Sordello e l'invettiva all'Italia
Guida al canto
Dante si libera a fatica dalla folla dei morti violenti, promettendo preghiere, e pone a Virgilio un dubbio teologico: le Scritture dicono che la preghiera piega il decreto del cielo, ma queste anime la chiedono ugualmente. Il sole cala, l'ombra del colle li avvolge e la salita si fa incerta. Poco dopo Virgilio scorge in lontananza un'anima solitaria che potrà indicare la strada.
Chi incontriamo
Tra le anime del gruppo compaiono l'Aretino strangolato da Ghin di Tacco, l'annegato che fuggiva in caccia, Federigo Novello, il pisano che rese forte Marzucco, il conte Orso e Pier dalla Broccia.

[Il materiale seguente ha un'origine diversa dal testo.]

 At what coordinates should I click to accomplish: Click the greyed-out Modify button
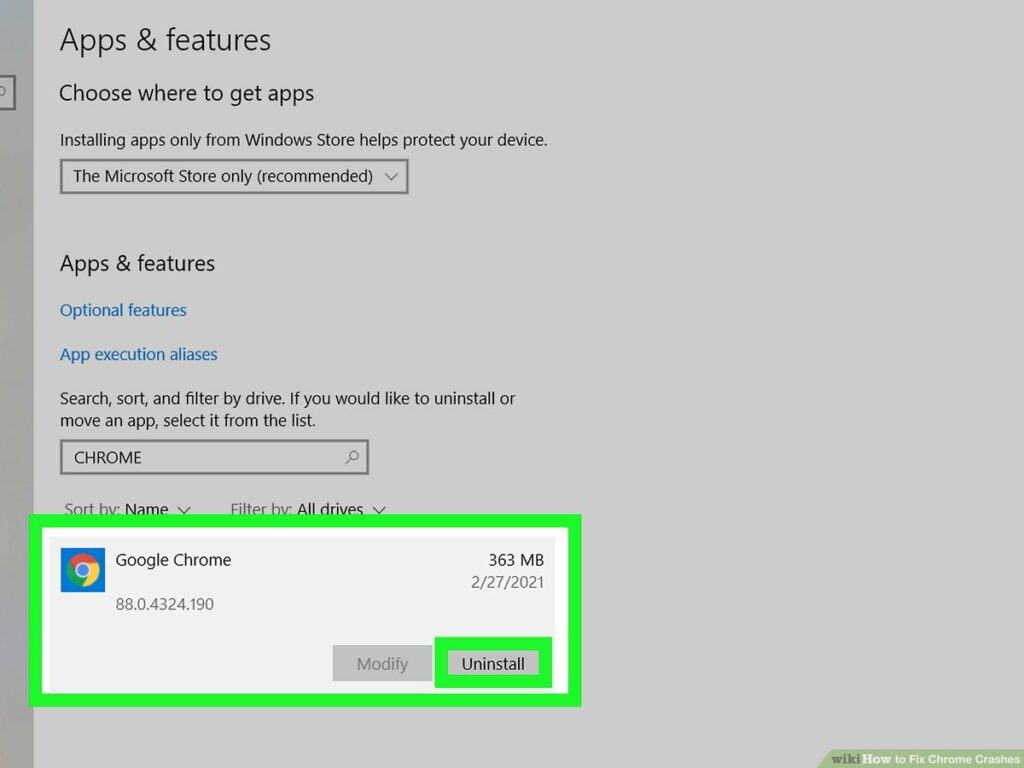382,664
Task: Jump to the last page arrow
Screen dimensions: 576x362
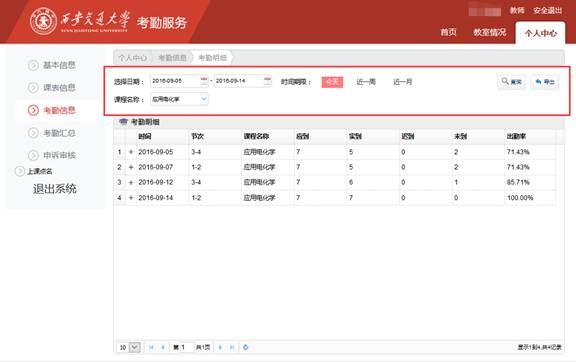Action: (232, 347)
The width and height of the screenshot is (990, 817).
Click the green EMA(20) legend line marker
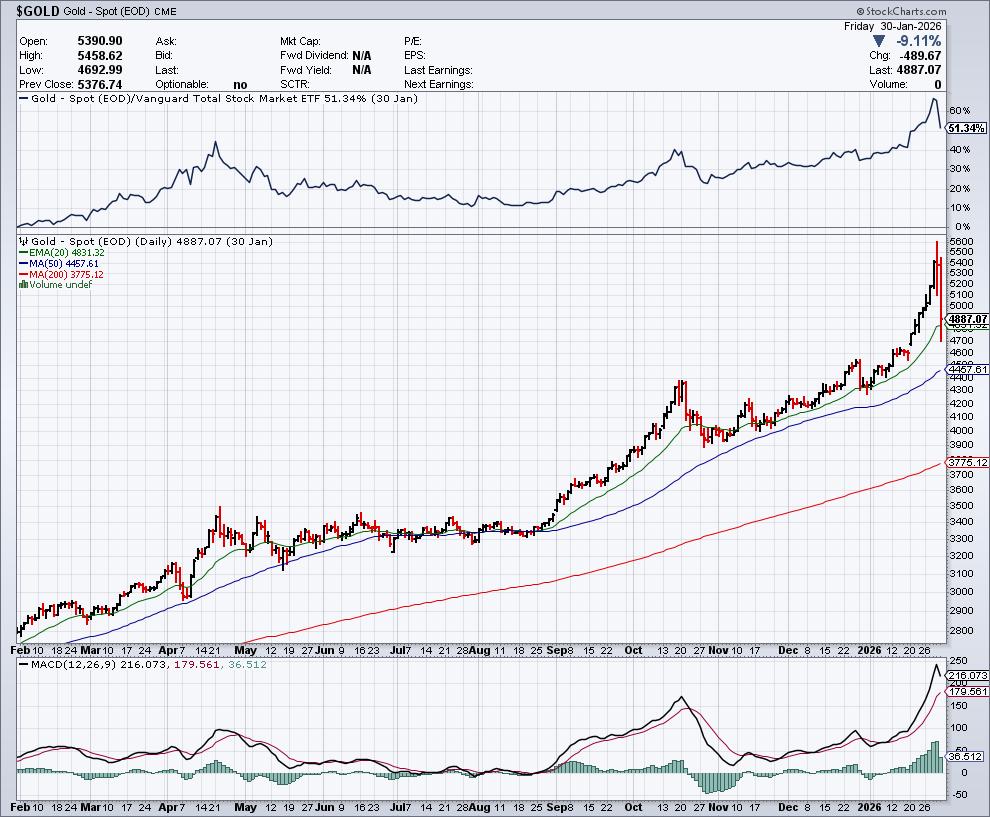pyautogui.click(x=23, y=253)
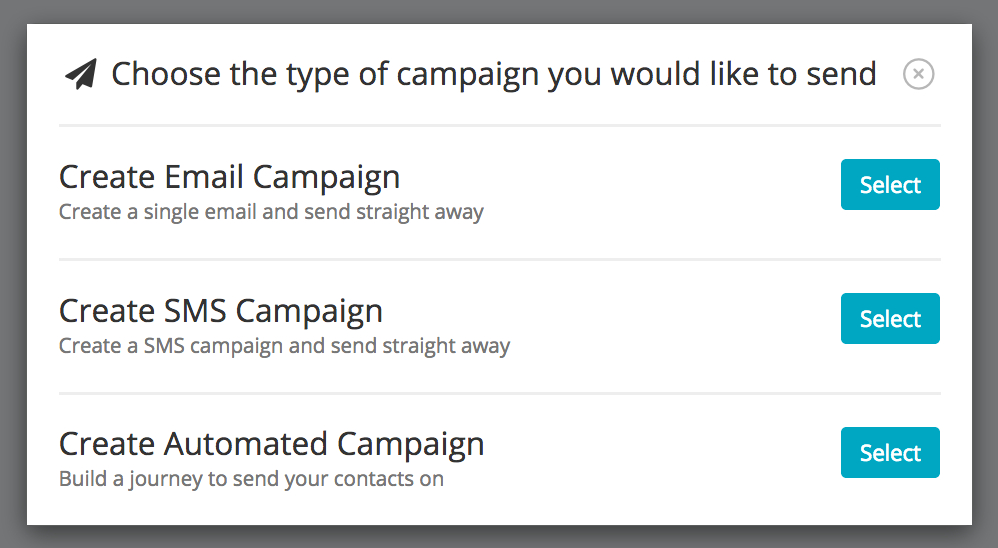Click blank margin below the Automated Campaign description
The width and height of the screenshot is (998, 548).
pyautogui.click(x=500, y=509)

Poi si stacca una figura nuova: Sordello da Goito, poeta mantovano, che nel sentire la provenienza di Virgilio gli corre incontro abbracciandolo come un concittadino.
Cosa aspettarsi
Dopo l'abbraccio dei due mantovani esplode l'invettiva politica: l'Italia serva e senza guida, l'imperatore assente, le città in guerra, e poi la frecciata su Firenze che cambia leggi ogni mese. Il dubbio sulle preghiere è risolto solo in parte: Beatrice, sulla vetta, chiarirà ciò che la ragione da sola non spiega. Per ora Sordello prende per mano i due pellegrini e li guida.